- Task 1 -
In the blog post about the buffet wage-and-hour lawsuit, what total amount of back wages are the four managers due for overtime violations?
- Task 2 -
Print the part of the blog post about the buffet wage-and-hour lawsuit starting with "Angelia Oborne, 35, has" and going on through "about time-clock fudging.".
--- Supplied passage ---
Monday, August 24, 2015

“The devil made me do it” is not a defense to insidious wage-and-hour violations

Late last week, the Department of Labor announced that it had filed a wage-and-hour lawsuit against Akron, Ohio, televangelist Ernest Angley and the for-profit buffet his church operates. The allegations are, to put it mildly, ugly. From Ohio.com:
  • Defendants improperly treated certain workers as “volunteers” and paid them no wages. These “volunteers” worked in the buffet restaurant cooking, cleaning, waiting on tables, stocking and maintaining the buffet line, and as cashiers.
  • Two dining-room attendants, aged 14 and 15, worked in violation of the restricted hours for minors.
  • Defendants paid four managers weekly salaries that were too low to meet the federal minimum wage, currently $7.25 per hour, and did not pay overtime after 40 hours. The employer incorrectly categorized these managers as exempt from minimum wage and overtime requirements of the Fair Labor Standards Act, though they did not meet the criteria. The managers are due a total of $8,684 in back wages for overtime violations.
  • Two hundred thirty-nine employees, including four of the managers, did not earn the minimum wage of $7.25 per hour and are due a total of $207,975 in back wages.
Most insidiously, according to an exposé done by the Akron Beacon Journal last October (which served as the genesis for the DOL’s investigation and its the eventual lawsuit), Angley (allegedly) willingly violated the FLSA through the use of unpaid volunteers even after a DOL audit told him otherwise, and, most sinfully of all, required the destruction of time records in an attempt to cover his tracks:
A window into Angley’s labor practices opened in early 1999 after a volunteer worker at the Cathedral Buffet was stabbed to death by another volunteer worker. 
Because the use of volunteers at a for-profit restaurant is prohibited, the U.S. Labor Department investigated. The church agreed that spring to stop the practice.
But the practice has resumed. 
Angelia Oborne, 35, has deep, firsthand knowledge of the finances at the buffet, where she was employed for 20 years. She started by busing tables at the restaurant and worked her way up to management. 
“Before we were audited,” she said, “I was instructed to destroy all the timecards and payroll reports for … other years before that.” 
Oborne also echoed what others have said about time-clock fudging. 
“They told every person … that they were required to clock out at 5 p.m. whether their work was done or not. And if their work was not done, they were to go back to their desk.”
The FLSA permits non-profit organizations to use volunteers to perform work related to the non-profit. If, however, the “volunteer” works in a part of the enterprise that serves a commercial business and serves the public (such as a restaurant or a retail store), those workers are employees, not volunteers, and are the employer is bound the FLSA to pay them minimum wage and overtime.

Seems to me that Angley’s best defense is to cut his losses, pay the $200,000+ in back wages, and start operating his buffet like the for-profit restaurant that it is. I’m very curious to see if common sense or hubris prevails.
--- Data extracts ---
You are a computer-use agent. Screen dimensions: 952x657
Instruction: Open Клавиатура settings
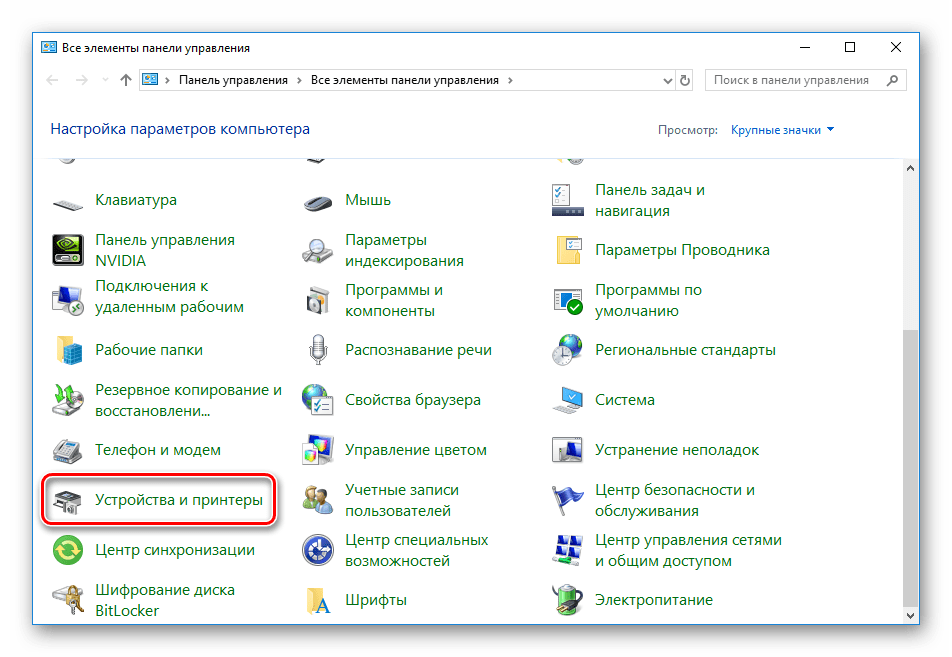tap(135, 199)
---
--- Data extracts ---
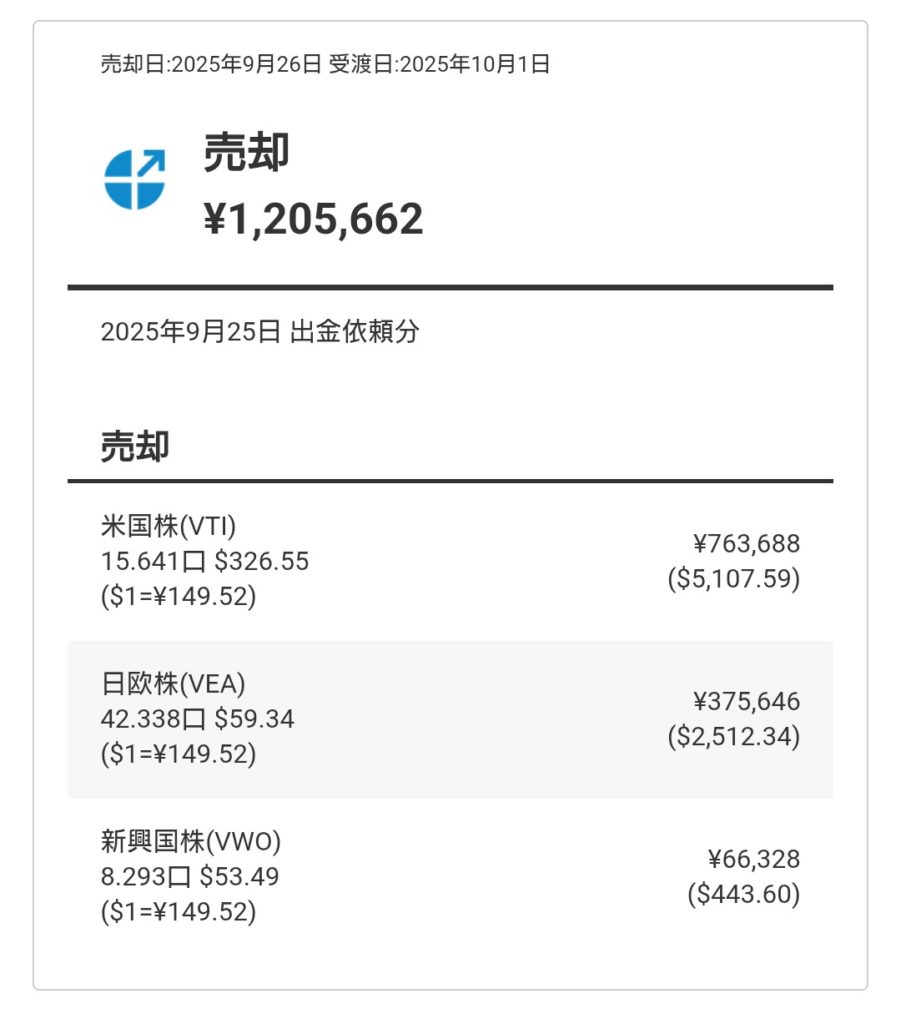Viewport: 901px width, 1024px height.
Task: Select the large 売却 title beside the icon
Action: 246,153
---
- Solution 1 -
$8,684

- Solution 2 -
Angelia Oborne, 35, has deep, firsthand knowledge of the finances at the buffet, where she was employed for 20 years. She started by busing tables at the restaurant and worked her way up to management. 
“Before we were audited,” she said, “I was instructed to destroy all the timecards and payroll reports for … other years before that.” 
Oborne also echoed what others have said about time-clock fudging.